SLEN: And, finally, on our website, cspan.org/firstladies, we have a companion book available for this series. And our friend, Allida Black, worked very hard on that book. And it's available to you, as well, at cost. We're not making any money off it. But if you'd like to see it, it profiles all the first ladies up through Michelle Obama, and Allida Black worked on that.

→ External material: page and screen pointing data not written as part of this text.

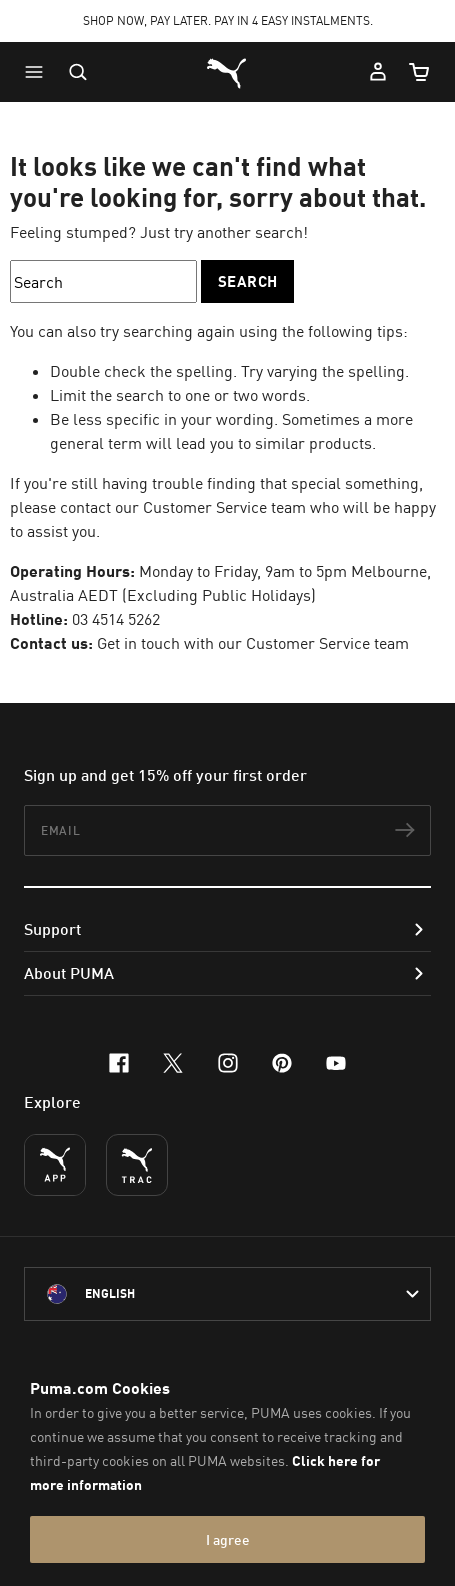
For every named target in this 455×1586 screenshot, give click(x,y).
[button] (39, 72)
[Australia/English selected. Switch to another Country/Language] (227, 1294)
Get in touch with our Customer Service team (253, 643)
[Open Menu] (39, 72)
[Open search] (78, 72)
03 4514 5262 (116, 619)
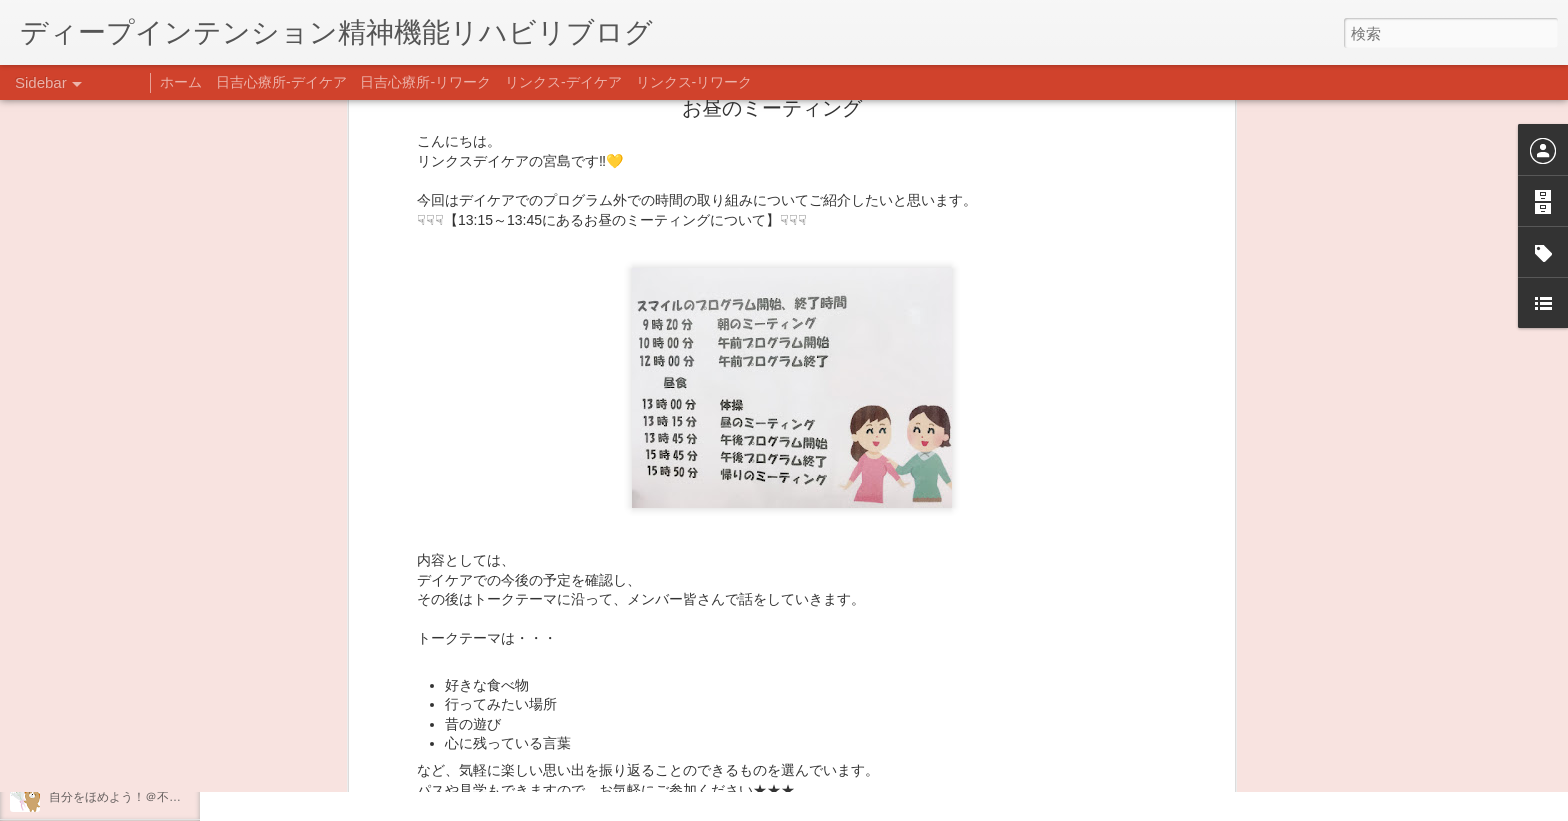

We'd like to thank our partners in this series, the White House Historical Association, for their work with us in getting everything together for our programs. Next week, it's Bess Truman. But we're going to leave you this week with a little bit of Eleanor Roosevelt from 1953 talking about what it means in her view to be a liberal. We thank Doug Brinkley and Allida Black.

BLACK: Thank you.

(BEGIN VIDEO CLIP)

BILL DOWNS: Well, Mrs. Roosevelt, this is -- you have become known as the leader of what is loosely called the liberal movement in this country, or what used to be called the liberal movement in this country, and some people call them do-gooders and the rest of it. Could you define a liberal for us? I mean, in your own words.

ELEANOR ROOSEVELT: It's very hard to put in a few words what a liberal is, but I would feel that a liberal was a person who kept an open mind, was willing to meet new questions with new solutions, and felt that you could move forward. You didn't have to always look backwards and be afraid of moving forward.